*** RECORDS FOR THIS EXERCISE Section Begins ***

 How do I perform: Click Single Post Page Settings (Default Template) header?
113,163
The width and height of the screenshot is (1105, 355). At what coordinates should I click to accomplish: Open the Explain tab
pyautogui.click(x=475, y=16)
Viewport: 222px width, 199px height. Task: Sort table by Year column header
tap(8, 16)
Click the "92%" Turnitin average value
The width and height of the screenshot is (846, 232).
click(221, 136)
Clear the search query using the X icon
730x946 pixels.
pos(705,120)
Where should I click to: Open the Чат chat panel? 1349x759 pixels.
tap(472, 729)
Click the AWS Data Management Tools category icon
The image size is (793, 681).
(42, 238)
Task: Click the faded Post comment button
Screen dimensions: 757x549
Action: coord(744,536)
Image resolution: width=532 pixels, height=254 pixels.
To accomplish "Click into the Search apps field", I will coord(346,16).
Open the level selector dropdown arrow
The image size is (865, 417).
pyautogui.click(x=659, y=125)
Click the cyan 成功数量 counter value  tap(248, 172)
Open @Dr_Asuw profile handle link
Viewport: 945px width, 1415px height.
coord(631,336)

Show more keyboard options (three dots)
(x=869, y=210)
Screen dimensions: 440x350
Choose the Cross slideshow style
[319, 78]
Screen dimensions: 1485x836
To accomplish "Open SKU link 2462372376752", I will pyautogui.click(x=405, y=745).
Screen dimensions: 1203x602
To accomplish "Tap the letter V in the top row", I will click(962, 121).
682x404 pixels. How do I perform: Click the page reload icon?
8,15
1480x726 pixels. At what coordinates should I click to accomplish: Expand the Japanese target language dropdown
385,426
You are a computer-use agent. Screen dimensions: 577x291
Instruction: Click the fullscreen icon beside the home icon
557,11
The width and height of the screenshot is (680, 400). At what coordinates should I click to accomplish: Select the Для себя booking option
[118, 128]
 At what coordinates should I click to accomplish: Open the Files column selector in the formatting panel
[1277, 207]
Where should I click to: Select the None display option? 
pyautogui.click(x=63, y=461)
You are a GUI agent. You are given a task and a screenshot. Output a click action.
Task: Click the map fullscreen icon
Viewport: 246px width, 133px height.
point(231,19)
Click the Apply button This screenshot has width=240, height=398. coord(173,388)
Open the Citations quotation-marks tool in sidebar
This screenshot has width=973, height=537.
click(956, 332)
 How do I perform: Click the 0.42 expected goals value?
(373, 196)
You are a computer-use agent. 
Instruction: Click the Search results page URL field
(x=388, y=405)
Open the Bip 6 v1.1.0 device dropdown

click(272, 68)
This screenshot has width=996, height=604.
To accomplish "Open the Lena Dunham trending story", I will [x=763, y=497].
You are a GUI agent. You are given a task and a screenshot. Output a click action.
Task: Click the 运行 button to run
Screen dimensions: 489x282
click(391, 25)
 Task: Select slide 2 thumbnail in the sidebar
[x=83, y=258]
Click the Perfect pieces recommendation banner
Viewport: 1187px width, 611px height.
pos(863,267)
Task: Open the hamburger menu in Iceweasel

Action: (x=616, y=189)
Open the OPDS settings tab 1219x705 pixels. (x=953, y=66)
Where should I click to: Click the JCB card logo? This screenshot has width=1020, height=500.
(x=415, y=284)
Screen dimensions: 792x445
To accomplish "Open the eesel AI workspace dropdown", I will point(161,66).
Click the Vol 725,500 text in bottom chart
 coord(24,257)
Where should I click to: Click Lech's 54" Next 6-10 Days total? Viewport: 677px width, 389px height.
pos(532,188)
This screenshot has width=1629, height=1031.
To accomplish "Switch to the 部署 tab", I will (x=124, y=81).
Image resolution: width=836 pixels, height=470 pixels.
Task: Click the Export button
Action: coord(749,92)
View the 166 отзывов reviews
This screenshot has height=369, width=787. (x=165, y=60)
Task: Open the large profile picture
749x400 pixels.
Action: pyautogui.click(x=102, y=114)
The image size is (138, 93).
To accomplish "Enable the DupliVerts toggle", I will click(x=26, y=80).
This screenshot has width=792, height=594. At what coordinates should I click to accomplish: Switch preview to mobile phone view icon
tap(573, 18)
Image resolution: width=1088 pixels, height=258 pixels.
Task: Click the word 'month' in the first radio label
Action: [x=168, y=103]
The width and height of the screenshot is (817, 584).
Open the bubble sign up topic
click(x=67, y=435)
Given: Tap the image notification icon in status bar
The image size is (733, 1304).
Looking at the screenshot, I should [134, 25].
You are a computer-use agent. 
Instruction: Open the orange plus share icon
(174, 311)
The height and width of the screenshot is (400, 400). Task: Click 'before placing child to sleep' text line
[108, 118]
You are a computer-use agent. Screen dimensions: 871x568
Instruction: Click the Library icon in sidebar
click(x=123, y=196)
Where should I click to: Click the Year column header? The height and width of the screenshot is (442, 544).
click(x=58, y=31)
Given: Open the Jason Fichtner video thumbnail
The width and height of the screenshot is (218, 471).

*** RECORDS FOR THIS EXERCISE Section Ends ***

• **WHAT THE TASK REQUIRES**
Reproduce the listing exactly, leaving nothing out.

• **WRITTEN ANSWER**
 How do I perform: Click Single Post Page Settings (Default Template) header?
113,163
The width and height of the screenshot is (1105, 355). At what coordinates should I click to accomplish: Open the Explain tab
pyautogui.click(x=475, y=16)
Viewport: 222px width, 199px height. Task: Sort table by Year column header
tap(8, 16)
Click the "92%" Turnitin average value
The width and height of the screenshot is (846, 232).
click(221, 136)
Clear the search query using the X icon
730x946 pixels.
pos(705,120)
Where should I click to: Open the Чат chat panel? 1349x759 pixels.
tap(472, 729)
Click the AWS Data Management Tools category icon
The image size is (793, 681).
(42, 238)
Task: Click the faded Post comment button
Screen dimensions: 757x549
Action: coord(744,536)
Image resolution: width=532 pixels, height=254 pixels.
To accomplish "Click into the Search apps field", I will coord(346,16).
Open the level selector dropdown arrow
The image size is (865, 417).
pyautogui.click(x=659, y=125)
Click the cyan 成功数量 counter value  tap(248, 172)
Open @Dr_Asuw profile handle link
Viewport: 945px width, 1415px height.
coord(631,336)

Show more keyboard options (three dots)
(x=869, y=210)
Screen dimensions: 440x350
Choose the Cross slideshow style
[319, 78]
Screen dimensions: 1485x836
To accomplish "Open SKU link 2462372376752", I will pyautogui.click(x=405, y=745).
Screen dimensions: 1203x602
To accomplish "Tap the letter V in the top row", I will click(962, 121).
682x404 pixels. How do I perform: Click the page reload icon?
8,15
1480x726 pixels. At what coordinates should I click to accomplish: Expand the Japanese target language dropdown
385,426
You are a computer-use agent. Screen dimensions: 577x291
Instruction: Click the fullscreen icon beside the home icon
557,11
The width and height of the screenshot is (680, 400). At what coordinates should I click to accomplish: Select the Для себя booking option
[118, 128]
 At what coordinates should I click to accomplish: Open the Files column selector in the formatting panel
[1277, 207]
Where should I click to: Select the None display option? 
pyautogui.click(x=63, y=461)
You are a GUI agent. You are given a task and a screenshot. Output a click action.
Task: Click the map fullscreen icon
Viewport: 246px width, 133px height.
point(231,19)
Click the Apply button This screenshot has width=240, height=398. coord(173,388)
Open the Citations quotation-marks tool in sidebar
This screenshot has width=973, height=537.
click(956, 332)
 How do I perform: Click the 0.42 expected goals value?
(373, 196)
You are a computer-use agent. 
Instruction: Click the Search results page URL field
(x=388, y=405)
Open the Bip 6 v1.1.0 device dropdown

click(272, 68)
This screenshot has width=996, height=604.
To accomplish "Open the Lena Dunham trending story", I will [x=763, y=497].
You are a GUI agent. You are given a task and a screenshot. Output a click action.
Task: Click the 运行 button to run
Screen dimensions: 489x282
click(391, 25)
 Task: Select slide 2 thumbnail in the sidebar
[x=83, y=258]
Click the Perfect pieces recommendation banner
Viewport: 1187px width, 611px height.
pos(863,267)
Task: Open the hamburger menu in Iceweasel

Action: (x=616, y=189)
Open the OPDS settings tab 1219x705 pixels. (x=953, y=66)
Where should I click to: Click the JCB card logo? This screenshot has width=1020, height=500.
(x=415, y=284)
Screen dimensions: 792x445
To accomplish "Open the eesel AI workspace dropdown", I will point(161,66).
Click the Vol 725,500 text in bottom chart
 coord(24,257)
Where should I click to: Click Lech's 54" Next 6-10 Days total? Viewport: 677px width, 389px height.
pos(532,188)
This screenshot has width=1629, height=1031.
To accomplish "Switch to the 部署 tab", I will (x=124, y=81).
Image resolution: width=836 pixels, height=470 pixels.
Task: Click the Export button
Action: coord(749,92)
View the 166 отзывов reviews
This screenshot has height=369, width=787. (x=165, y=60)
Task: Open the large profile picture
749x400 pixels.
Action: pyautogui.click(x=102, y=114)
The image size is (138, 93).
To accomplish "Enable the DupliVerts toggle", I will click(x=26, y=80).
This screenshot has width=792, height=594. At what coordinates should I click to accomplish: Switch preview to mobile phone view icon
tap(573, 18)
Image resolution: width=1088 pixels, height=258 pixels.
Task: Click the word 'month' in the first radio label
Action: [x=168, y=103]
The width and height of the screenshot is (817, 584).
Open the bubble sign up topic
click(x=67, y=435)
Given: Tap the image notification icon in status bar
The image size is (733, 1304).
Looking at the screenshot, I should [134, 25].
You are a computer-use agent. 
Instruction: Open the orange plus share icon
(174, 311)
The height and width of the screenshot is (400, 400). Task: Click 'before placing child to sleep' text line
[108, 118]
You are a computer-use agent. Screen dimensions: 871x568
Instruction: Click the Library icon in sidebar
click(x=123, y=196)
Where should I click to: Click the Year column header? The height and width of the screenshot is (442, 544).
click(x=58, y=31)
Given: Open the Jason Fichtner video thumbnail
The width and height of the screenshot is (218, 471).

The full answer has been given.